6.03.2010

More on Obama's National Security Strategy

My last post pointed to some of the good and bad rhetorical devices in Obama's National Security Strategy. While rhetoric and language choice are important, I'd also like to highlight a post on the ACLU Blog of Rights about how terrible and hypocritical it is functionally, once you get past the rhetoric.
While the strategy makes some vague commitments on human rights, it contradicts its own promises. It states that "our moral leadership is grounded principally in the power of our example," but then goes on to outline a strategy involving indefinite detention without charge or trial on the very same page.
...
The strategy document calls for the federal government to imprison people indefinitely without charge or trial based simply on the government's claim that someone is a "danger to the American people." It also reiterates the administration's plan to continue to use the discredited military commissions despite the fact that the commissions lack basic due process protections.
...
The strategy states that, whenever possible, the administration makes "information available to the American people so that they can make informed decisions and hold their leaders accountable," and that they "will never invoke the privilege to hide a violation of law or to avoid embarrassment to the government." Yet the Obama administration continues to withhold from the public key documents relating to the CIA's rendition, detention and interrogation program and has invoked the "state secrets" privilege to avoid legal scrutiny of the Bush-era torture program, even when the information they are keeping a secret is already well-known to the public — keeping victims of torture from having their day in court and shielding Bush administration officials from civil liability.

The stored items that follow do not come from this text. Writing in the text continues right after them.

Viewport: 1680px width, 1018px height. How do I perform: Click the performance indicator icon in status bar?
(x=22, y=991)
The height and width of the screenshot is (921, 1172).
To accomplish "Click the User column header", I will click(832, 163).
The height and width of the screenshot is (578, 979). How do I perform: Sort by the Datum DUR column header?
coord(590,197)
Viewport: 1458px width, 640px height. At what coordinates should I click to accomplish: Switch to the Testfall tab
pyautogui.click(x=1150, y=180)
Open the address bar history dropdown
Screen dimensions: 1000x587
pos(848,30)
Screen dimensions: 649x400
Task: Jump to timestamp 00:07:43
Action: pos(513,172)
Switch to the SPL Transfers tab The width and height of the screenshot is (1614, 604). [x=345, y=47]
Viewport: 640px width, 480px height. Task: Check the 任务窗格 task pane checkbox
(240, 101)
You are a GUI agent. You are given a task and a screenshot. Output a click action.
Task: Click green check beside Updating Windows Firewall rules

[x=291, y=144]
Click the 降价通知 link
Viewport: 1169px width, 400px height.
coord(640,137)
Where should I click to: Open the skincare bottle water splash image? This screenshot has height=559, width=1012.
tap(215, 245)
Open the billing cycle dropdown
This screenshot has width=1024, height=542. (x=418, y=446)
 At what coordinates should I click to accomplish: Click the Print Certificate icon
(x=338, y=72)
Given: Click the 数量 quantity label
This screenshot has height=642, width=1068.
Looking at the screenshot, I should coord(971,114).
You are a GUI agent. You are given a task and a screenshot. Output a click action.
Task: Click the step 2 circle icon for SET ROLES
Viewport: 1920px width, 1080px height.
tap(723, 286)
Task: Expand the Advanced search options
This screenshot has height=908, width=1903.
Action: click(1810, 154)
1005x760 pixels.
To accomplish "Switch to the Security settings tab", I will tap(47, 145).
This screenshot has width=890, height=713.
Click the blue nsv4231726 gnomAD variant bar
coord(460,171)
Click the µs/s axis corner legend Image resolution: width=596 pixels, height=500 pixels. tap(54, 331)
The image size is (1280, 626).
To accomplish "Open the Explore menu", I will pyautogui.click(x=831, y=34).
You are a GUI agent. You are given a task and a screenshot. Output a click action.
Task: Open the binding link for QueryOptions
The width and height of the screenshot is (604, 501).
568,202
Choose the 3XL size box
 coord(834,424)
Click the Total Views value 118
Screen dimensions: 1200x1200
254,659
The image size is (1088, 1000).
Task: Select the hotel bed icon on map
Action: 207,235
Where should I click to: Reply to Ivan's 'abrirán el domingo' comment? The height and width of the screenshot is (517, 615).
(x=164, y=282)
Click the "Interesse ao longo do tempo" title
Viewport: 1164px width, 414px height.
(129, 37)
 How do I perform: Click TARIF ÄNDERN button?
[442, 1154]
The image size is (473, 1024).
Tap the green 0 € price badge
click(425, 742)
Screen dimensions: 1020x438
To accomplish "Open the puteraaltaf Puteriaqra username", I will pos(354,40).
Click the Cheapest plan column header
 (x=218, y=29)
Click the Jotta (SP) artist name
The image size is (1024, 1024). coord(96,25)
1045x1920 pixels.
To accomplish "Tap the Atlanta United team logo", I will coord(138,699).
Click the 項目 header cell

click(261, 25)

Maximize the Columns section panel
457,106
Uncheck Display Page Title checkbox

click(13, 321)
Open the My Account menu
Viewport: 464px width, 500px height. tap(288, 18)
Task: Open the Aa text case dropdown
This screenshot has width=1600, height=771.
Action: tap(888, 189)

These policies are in direct opposition to the administration's stated commitment to government transparency.
...
The administration makes a welcome and serious observation that it believes our country is not at war with the religion of Islam but with terrorists, but doesn't address ongoing policies that lead to racial and religious profiling and actually seem to promote such policies.
So yeah, there are a LOT of problems with it, and he's still entrenching a Bushian view of national security as a bipartisan consensus - probably the most damaging aspect of his Presidency.